Another great thing about interchange plus pricing is that when credit card companies like Visa and Mastercard lower their interchange rates, this will immediately be reflected on your bill, which isn’t the case with many providers.

But with Lucid Payments, you won’t have to call in to try and get a better deal, or make sure these savings will be reflected on your statement.

The savings will simply be passed on to you the second that rates are lowered.

Interchange plus is also much more transparent, as well, because you’ll be able to see on your statement which cards you processed, what the interchange rates were on those cards, and what our markup is.

 

Time to Compare

Time to Compare

Using the three different types of pricing we’ve covered today, let’s run a scenario to see which one will offer the better deal.

Let’s say your customers purchased $5,000 worth of products this month, and they all paid with a Visa Infinite card, which has an interchange rate of 1.57%.
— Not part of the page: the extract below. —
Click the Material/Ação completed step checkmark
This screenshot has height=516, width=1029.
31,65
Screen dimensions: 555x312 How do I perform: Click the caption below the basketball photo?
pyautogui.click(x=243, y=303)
For the tiered pricing, you’d be paying 1.57% plus 0.85%, so each one of those transactions would cost you 2.42%.

If you were being charged based on interchange plus pricing, you would’ve paid that same 1.57% interchange rate plus our markup of at least 0.20%, which would cost you 1.77%.

And for flat-rate pricing, you would’ve paid at least 2.4% on each transaction, regardless of what the interchange rate is on the card the customer is using.

So, if we do the math here, the flat-rate pricing would cost you $120 in fees for those $5,000 in sales, and the tiered pricing would cost you $115, but the interchange plus pricing would only cost $88.50.

As you can see from this example, clearly, interchange plus is much cheaper.

And if you’re with a processor who charges you anything but interchange plus, you are simply paying too much.